[Collected data entries]

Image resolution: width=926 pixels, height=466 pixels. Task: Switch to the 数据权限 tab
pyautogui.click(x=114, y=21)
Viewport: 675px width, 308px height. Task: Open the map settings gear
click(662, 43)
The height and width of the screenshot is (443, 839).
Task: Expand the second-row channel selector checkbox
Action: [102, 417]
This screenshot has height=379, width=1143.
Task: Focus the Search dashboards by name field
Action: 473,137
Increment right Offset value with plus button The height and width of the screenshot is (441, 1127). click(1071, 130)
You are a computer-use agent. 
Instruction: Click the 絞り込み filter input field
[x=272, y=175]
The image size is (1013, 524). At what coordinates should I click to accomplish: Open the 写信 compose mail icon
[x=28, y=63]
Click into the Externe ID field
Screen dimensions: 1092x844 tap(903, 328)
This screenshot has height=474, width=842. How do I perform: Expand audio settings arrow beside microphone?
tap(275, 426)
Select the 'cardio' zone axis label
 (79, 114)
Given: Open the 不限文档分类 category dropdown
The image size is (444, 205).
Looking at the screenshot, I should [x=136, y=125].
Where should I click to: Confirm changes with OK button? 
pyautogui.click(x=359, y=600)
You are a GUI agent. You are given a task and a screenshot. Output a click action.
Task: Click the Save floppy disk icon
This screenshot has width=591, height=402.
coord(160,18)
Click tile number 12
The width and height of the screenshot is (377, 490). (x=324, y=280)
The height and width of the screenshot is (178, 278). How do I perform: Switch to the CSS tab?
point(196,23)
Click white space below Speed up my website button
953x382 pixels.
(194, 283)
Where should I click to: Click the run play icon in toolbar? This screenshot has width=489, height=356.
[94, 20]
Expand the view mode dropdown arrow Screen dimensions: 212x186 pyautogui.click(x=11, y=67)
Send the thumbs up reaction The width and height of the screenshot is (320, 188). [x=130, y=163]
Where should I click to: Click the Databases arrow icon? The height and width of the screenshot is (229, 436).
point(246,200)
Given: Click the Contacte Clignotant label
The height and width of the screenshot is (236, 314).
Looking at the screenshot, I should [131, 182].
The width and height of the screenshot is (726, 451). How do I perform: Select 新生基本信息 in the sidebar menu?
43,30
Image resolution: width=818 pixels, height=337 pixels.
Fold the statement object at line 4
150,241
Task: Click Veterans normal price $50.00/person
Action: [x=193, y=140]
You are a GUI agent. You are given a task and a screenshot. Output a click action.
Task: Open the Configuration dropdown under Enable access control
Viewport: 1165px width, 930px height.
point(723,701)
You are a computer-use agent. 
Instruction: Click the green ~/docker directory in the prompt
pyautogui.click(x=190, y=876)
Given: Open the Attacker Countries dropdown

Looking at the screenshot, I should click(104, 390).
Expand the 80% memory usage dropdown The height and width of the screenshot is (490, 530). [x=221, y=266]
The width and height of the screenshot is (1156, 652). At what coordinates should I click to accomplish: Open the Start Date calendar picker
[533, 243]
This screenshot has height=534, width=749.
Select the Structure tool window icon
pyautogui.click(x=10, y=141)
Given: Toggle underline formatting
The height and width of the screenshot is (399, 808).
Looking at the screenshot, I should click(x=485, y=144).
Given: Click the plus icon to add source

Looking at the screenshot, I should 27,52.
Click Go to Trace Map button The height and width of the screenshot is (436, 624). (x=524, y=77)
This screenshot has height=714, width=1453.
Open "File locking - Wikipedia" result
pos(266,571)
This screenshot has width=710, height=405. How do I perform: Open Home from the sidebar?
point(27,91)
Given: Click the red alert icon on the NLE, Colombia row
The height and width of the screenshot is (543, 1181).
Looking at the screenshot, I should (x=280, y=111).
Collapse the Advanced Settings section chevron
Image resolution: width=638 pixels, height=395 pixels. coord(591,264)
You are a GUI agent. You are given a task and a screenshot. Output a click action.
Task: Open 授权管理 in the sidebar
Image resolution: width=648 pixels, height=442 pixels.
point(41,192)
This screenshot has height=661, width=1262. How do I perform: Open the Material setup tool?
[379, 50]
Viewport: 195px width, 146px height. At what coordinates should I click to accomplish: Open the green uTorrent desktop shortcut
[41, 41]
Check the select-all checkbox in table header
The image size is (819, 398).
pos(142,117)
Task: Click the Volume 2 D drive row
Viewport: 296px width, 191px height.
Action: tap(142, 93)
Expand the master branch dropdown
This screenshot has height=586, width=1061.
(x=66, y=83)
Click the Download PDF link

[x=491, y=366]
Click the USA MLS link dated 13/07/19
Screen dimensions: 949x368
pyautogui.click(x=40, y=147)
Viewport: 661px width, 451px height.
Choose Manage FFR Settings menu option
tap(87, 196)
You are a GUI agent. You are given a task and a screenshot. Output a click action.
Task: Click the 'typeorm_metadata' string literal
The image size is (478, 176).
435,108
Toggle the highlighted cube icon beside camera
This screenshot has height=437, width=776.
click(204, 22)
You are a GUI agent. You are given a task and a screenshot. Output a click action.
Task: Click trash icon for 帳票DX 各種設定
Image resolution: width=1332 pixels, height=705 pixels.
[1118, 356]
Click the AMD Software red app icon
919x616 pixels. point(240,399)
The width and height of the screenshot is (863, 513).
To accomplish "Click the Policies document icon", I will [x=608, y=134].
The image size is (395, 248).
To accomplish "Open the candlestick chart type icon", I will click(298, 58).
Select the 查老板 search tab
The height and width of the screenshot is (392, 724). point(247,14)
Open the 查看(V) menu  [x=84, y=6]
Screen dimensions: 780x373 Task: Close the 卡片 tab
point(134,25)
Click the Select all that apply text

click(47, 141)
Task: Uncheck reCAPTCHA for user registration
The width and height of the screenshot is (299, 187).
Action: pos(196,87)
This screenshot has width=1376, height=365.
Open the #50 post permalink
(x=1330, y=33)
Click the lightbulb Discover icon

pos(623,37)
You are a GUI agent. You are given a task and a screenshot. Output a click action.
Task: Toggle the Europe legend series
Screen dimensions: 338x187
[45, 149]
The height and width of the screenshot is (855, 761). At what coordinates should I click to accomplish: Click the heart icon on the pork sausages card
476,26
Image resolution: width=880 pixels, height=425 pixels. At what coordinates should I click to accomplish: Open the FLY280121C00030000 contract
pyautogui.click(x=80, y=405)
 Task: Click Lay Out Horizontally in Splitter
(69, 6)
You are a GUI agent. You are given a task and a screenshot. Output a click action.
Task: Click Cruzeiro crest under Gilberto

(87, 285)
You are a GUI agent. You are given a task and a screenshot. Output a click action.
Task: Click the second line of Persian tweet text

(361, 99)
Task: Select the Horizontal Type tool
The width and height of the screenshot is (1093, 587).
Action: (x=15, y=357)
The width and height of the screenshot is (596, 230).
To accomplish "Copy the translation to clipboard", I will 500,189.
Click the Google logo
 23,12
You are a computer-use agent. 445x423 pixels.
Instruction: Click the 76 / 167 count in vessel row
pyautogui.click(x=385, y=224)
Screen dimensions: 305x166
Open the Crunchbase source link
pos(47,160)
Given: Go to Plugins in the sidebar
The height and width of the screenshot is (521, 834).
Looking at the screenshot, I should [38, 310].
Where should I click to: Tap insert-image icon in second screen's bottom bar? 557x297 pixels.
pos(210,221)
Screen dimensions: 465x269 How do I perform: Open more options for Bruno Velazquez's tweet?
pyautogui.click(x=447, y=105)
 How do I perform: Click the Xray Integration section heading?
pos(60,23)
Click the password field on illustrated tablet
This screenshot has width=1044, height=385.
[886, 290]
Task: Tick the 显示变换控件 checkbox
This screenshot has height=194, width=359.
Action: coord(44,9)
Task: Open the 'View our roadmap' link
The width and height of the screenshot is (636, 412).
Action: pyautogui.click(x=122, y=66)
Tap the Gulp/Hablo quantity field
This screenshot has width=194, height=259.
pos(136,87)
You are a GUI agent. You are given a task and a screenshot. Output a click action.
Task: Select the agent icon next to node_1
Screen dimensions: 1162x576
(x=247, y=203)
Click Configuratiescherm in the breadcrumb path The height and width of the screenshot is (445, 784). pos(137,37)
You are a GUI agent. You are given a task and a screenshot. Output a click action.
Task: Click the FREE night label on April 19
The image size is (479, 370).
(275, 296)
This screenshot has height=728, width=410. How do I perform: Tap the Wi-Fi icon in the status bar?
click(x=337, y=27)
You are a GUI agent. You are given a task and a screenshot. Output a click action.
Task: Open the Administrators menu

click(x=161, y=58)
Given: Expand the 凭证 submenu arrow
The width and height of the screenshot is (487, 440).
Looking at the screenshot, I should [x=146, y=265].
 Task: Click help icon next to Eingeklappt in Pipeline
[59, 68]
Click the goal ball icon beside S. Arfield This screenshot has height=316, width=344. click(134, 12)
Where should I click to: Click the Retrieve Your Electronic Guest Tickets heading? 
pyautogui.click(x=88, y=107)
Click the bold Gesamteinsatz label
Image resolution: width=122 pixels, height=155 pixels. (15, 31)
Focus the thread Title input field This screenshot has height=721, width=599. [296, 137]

YOUR TASK:
Search the records for the word "will" and return every line that holds it.

TASK SOLUTION:
To accomplish "Click the Policies document icon", I will [x=608, y=134].
To accomplish "Open the candlestick chart type icon", I will click(298, 58).
To accomplish "Copy the translation to clipboard", I will 500,189.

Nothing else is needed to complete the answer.